* _TEXT EXTRACT_:
So, now that we know what’s possible, let’s see what we can do with what we have.
This is a technique I haven’t used since the last time I was building models for/with my son when he was a child, who will be 42 next birthday. So to say I was out of practice would be a gross understatement. So I decided some practice on some of the raw stock I’m using for the exhaust would be in order. I decided to start on the hardest exhaust end first because if I could a decent job on that the others would be a piece of cake.
Well the pictures didn’t turn out so good because the new phone doesn’t do macro very good, the old phone used to do macro real good, but this one stinks. Also it’s all white plastic so while I can see it, the camera just doesn’t pick it up well at all. But given the limitations of the technology here’s a before pic. Actually the other end of the tube that hasn’t been worked yet, but you get the idea.
And after, notice the thin edge looks like the whole tube is really thin.
On a different background and lighting to make the difference more noticeable.
And before really needs a contrasting color on the edge but the tube wall is still discernible.
So this was the straight-cut tip, the tip I’m going to be emulating in plastic is the turn-out tip, where the tube is bent around a radius and then cut tangent to the inside of the bend right where the bend begins. This is a classic hot rod design motif that forces the exhaust in a different direction without enlarging the width of the exhaust in tight confines. The normal use is to turn the exhaust down in front of the rear axle when a combination of no ground clearance and not enough floorpan clearance when the axle is at full bump prevents routing the pipe over or under the rear axle. Or like I’m doing putting a side exit exhaust where there isn’t a lot of room to the side and you don’t want to hang a sharp edge out on the side of the car.
And if a picture is worth a thousand words then I have posted enough for today. Next step is to fire up the bender and make that turn-out tip.

* _STATED PROBLEM 1_: Copy out the entries from the line containing "has height=526, width=980." down through the line containing "coord(120,299)", with both of those lines included.
The text above has no connection to the entries that come next.

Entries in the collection

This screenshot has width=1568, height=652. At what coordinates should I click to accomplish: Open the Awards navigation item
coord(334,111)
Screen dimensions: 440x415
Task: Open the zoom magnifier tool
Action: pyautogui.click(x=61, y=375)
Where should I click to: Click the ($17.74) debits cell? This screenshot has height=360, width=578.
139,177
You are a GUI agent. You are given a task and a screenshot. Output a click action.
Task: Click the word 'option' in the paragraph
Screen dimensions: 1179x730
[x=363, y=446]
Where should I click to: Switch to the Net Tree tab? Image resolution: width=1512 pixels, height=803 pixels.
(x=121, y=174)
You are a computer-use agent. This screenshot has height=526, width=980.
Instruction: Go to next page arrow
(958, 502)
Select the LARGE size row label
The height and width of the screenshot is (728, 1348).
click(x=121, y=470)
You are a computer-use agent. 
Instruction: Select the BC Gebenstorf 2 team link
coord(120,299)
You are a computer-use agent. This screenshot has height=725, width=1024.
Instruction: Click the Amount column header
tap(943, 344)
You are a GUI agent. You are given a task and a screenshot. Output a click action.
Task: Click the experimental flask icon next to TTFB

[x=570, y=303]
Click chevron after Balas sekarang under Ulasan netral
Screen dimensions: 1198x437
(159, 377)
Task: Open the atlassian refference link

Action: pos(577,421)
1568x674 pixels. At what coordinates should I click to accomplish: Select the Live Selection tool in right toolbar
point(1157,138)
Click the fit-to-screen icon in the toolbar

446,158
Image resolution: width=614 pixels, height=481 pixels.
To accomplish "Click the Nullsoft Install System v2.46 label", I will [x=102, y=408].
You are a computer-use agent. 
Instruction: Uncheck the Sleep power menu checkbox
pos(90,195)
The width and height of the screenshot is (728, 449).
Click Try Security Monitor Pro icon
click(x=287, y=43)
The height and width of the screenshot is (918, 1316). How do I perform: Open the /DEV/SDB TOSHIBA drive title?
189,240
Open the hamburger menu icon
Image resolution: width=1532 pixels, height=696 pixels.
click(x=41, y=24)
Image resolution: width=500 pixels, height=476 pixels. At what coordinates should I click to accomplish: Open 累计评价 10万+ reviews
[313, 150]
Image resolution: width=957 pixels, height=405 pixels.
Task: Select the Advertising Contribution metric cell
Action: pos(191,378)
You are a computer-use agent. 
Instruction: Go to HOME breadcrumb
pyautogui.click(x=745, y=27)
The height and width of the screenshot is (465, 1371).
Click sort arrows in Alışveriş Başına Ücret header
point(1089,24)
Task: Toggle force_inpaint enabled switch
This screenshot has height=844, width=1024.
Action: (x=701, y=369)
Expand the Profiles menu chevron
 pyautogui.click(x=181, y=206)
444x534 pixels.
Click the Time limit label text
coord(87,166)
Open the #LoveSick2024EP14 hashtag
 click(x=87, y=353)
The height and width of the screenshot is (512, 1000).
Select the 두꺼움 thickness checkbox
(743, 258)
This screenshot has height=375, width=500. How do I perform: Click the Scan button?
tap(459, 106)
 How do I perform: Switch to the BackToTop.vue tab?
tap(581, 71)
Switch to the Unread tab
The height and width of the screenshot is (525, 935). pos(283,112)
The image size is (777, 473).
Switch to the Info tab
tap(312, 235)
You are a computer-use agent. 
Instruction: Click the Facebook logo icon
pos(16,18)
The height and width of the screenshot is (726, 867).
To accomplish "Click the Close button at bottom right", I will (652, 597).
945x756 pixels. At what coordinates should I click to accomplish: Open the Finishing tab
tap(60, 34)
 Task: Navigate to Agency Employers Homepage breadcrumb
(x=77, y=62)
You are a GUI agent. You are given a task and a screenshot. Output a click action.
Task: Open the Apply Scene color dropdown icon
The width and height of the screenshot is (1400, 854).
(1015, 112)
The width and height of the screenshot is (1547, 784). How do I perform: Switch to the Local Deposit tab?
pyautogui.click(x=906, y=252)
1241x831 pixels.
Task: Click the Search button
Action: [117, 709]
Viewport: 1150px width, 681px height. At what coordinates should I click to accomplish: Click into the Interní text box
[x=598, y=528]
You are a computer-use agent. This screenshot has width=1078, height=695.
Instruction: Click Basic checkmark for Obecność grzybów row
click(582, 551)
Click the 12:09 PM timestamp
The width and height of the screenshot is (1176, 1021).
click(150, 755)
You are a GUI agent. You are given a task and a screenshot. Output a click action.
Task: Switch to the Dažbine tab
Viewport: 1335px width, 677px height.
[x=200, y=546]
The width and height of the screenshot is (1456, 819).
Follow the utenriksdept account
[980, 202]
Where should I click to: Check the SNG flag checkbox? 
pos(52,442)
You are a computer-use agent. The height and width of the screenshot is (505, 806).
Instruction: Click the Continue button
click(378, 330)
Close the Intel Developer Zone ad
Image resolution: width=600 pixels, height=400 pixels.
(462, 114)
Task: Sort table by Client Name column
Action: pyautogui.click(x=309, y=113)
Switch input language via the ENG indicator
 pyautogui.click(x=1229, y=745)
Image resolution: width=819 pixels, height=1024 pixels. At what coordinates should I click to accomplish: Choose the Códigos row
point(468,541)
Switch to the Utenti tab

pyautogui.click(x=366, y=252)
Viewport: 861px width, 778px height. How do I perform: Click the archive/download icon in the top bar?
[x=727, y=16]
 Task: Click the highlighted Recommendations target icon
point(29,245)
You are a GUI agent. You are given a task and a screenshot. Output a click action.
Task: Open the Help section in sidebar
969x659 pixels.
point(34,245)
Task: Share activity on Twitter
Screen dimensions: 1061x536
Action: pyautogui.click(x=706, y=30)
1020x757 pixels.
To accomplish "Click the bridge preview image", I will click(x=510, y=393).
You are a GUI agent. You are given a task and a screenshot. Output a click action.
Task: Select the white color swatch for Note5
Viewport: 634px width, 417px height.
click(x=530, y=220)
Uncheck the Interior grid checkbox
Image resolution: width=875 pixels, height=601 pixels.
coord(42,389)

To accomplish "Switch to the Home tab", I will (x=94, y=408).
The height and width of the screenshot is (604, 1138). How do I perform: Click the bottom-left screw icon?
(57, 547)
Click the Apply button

* _STATED PROBLEM 2_: In the text about the model exhaust, which exhaust tip design is being emulated in plastic?

* _CORRECT ANSWER 1_:
You are a computer-use agent. This screenshot has height=526, width=980.
Instruction: Go to next page arrow
(958, 502)
Select the LARGE size row label
The height and width of the screenshot is (728, 1348).
click(x=121, y=470)
You are a computer-use agent. 
Instruction: Select the BC Gebenstorf 2 team link
coord(120,299)

* _CORRECT ANSWER 2_: The turn-out tip, in which the tube is bent around a radius and then cut tangent to the inside of the bend right where the bend begins.